▶ **What to do**
Word for word, copy the data that follows and skip its pictures.

[Saved data entries]
* * * * * * * * *
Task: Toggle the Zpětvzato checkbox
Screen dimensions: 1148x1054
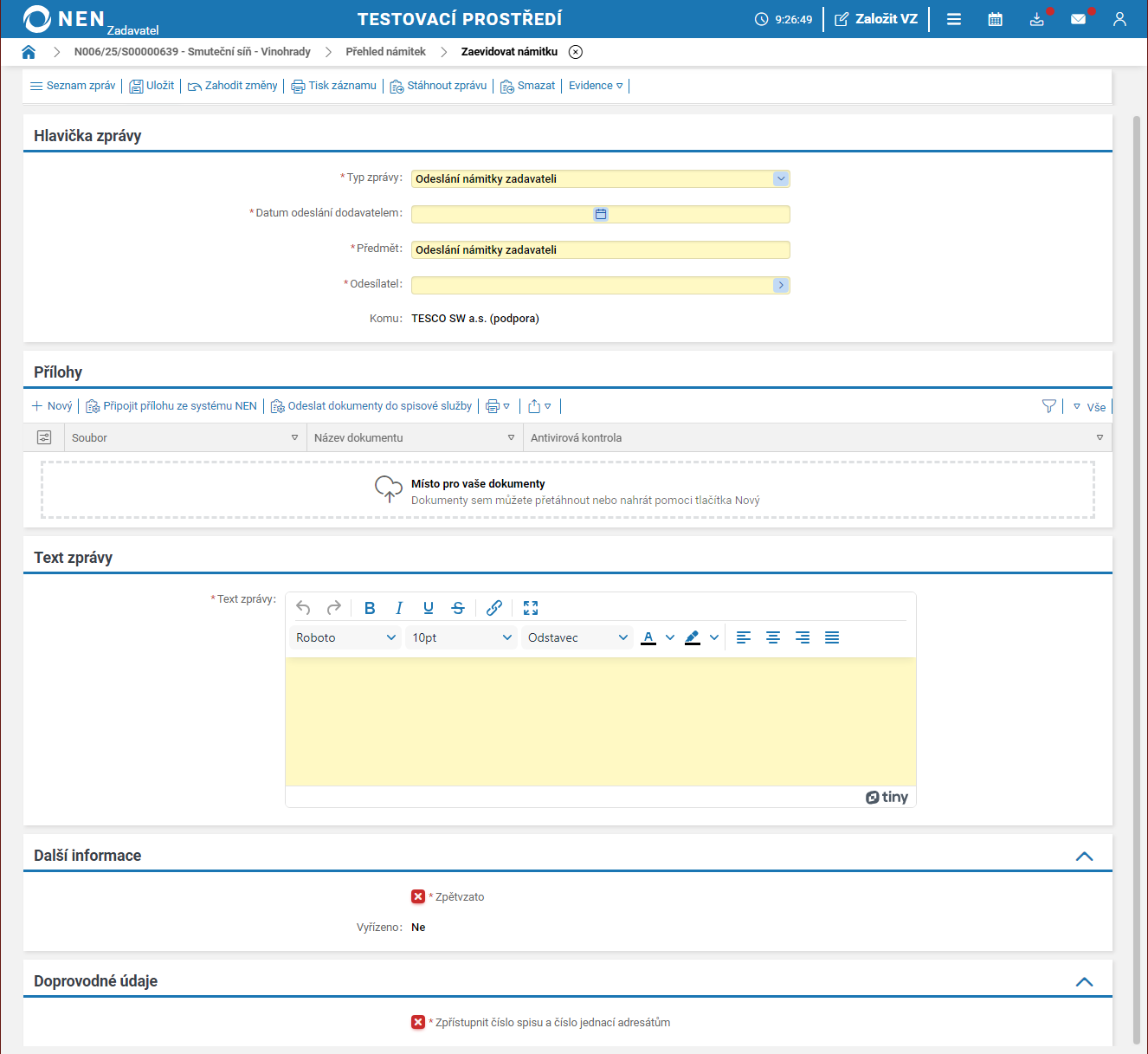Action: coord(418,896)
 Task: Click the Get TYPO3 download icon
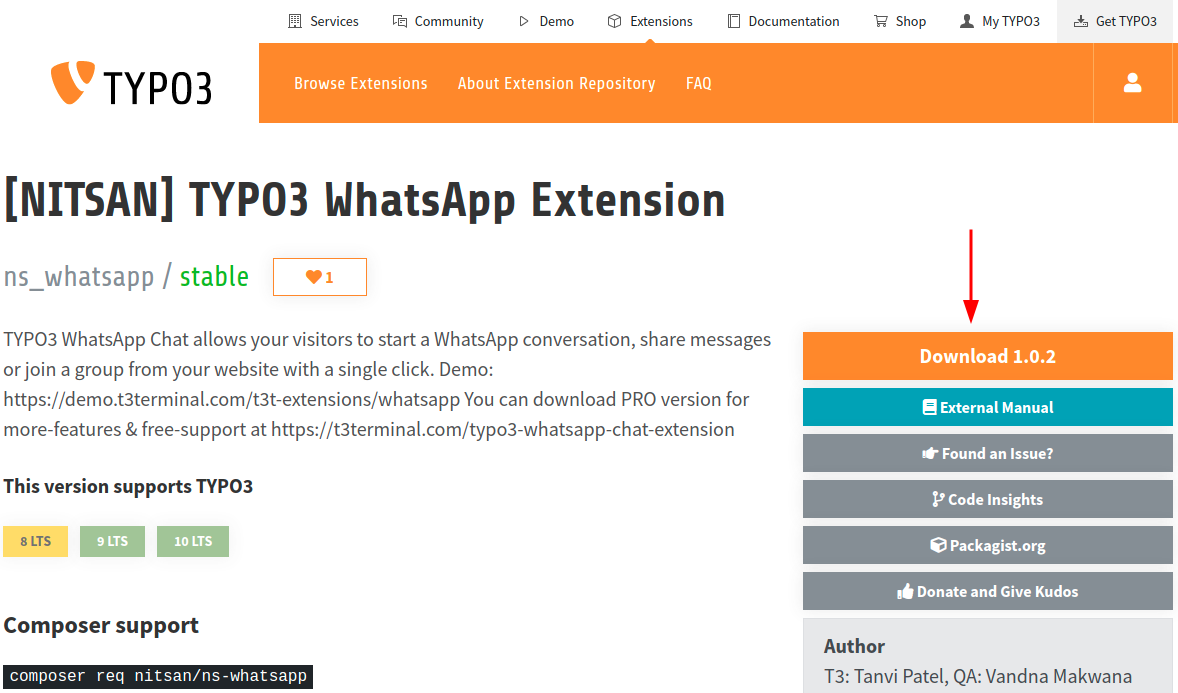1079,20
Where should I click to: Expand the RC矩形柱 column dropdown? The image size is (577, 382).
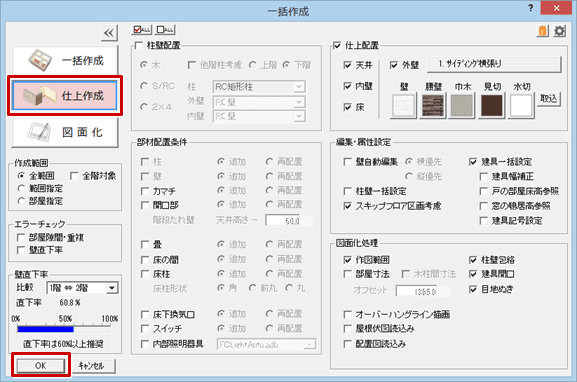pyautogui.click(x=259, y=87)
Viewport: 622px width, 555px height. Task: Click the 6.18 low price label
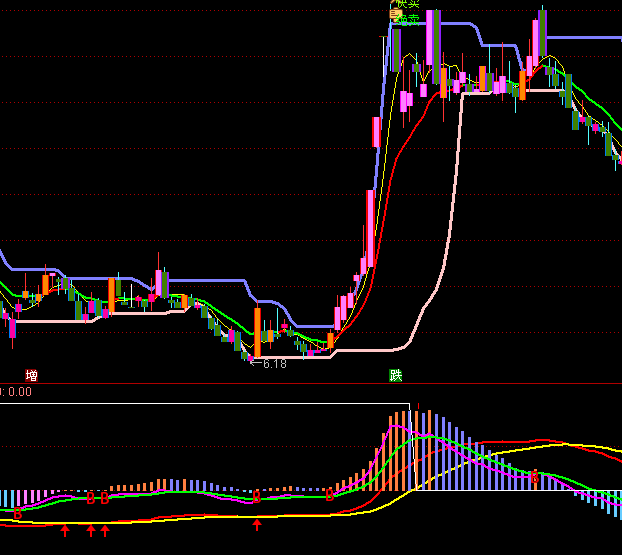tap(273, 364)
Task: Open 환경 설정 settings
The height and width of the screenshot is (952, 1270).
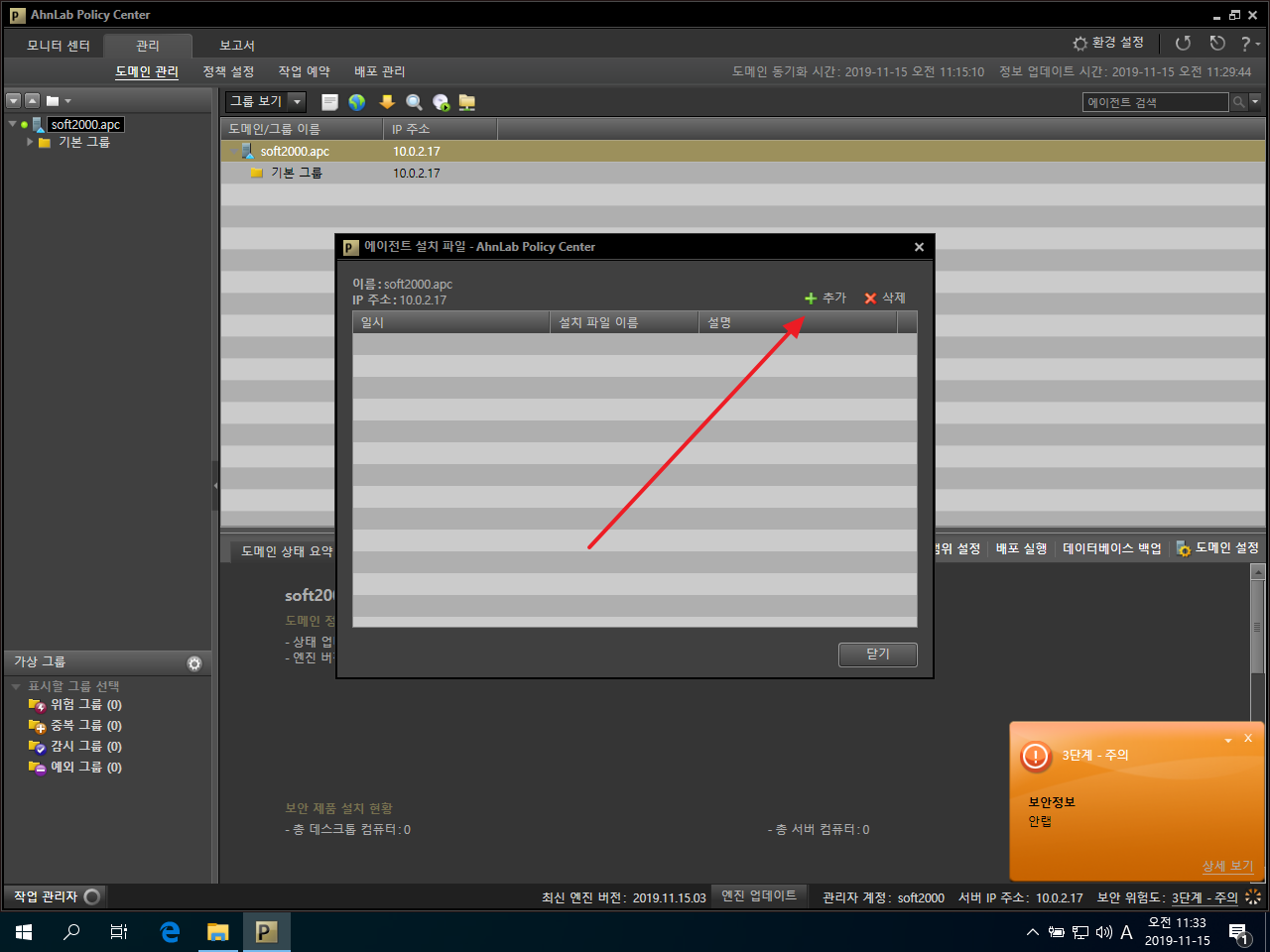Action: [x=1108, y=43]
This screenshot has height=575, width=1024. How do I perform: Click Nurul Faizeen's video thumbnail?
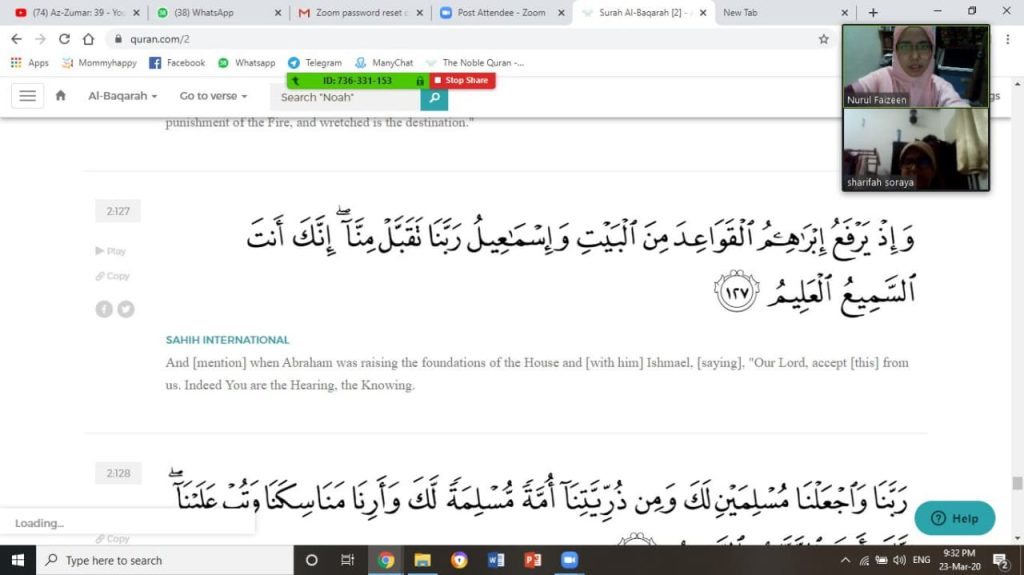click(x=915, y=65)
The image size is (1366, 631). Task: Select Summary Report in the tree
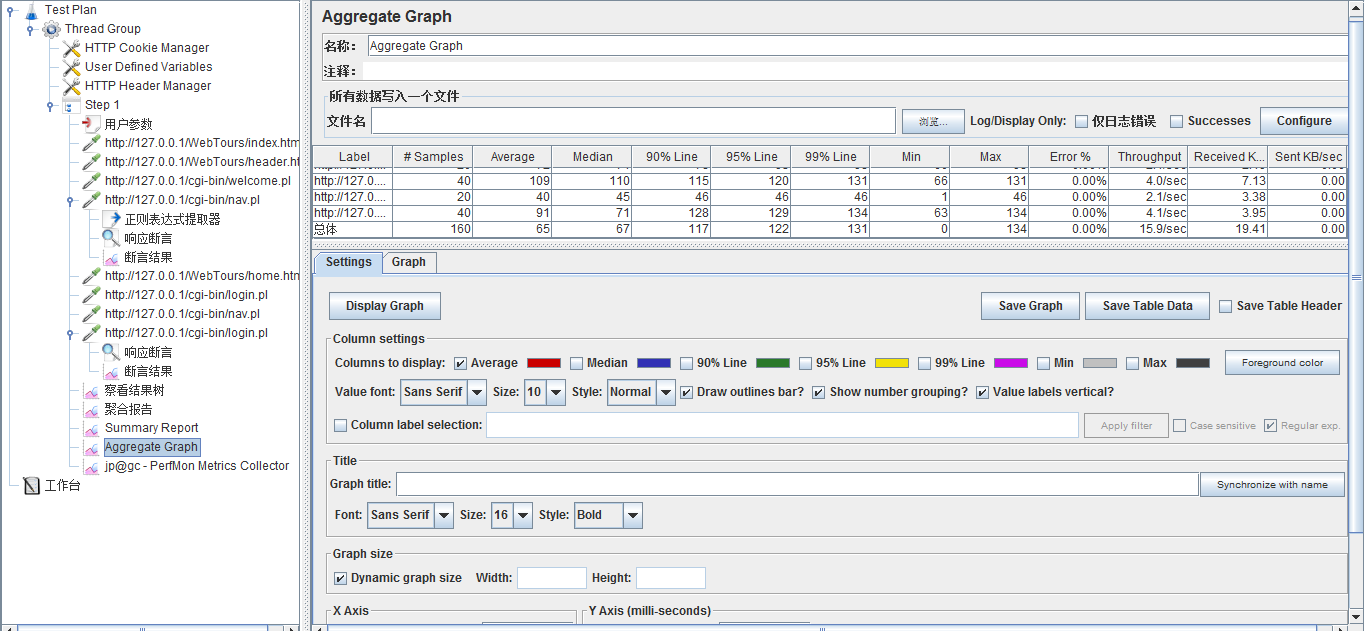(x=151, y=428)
* * * * * * * * *
▶ **Reply**
Task: Toggle the Zpětvzato checkbox
Screen dimensions: 1148x1054
Action: coord(418,896)
 Task: Click the Get TYPO3 download icon
1079,20
Where should I click to: Expand the RC矩形柱 column dropdown? The image size is (577, 382).
pyautogui.click(x=259, y=87)
Viewport: 622px width, 555px height. Task: Click the 6.18 low price label
tap(273, 364)
Task: Open 환경 설정 settings
The height and width of the screenshot is (952, 1270).
Action: [x=1108, y=43]
This screenshot has height=575, width=1024. How do I perform: Click Nurul Faizeen's video thumbnail?
click(x=915, y=65)
The image size is (1366, 631). Task: Select Summary Report in the tree
(x=151, y=428)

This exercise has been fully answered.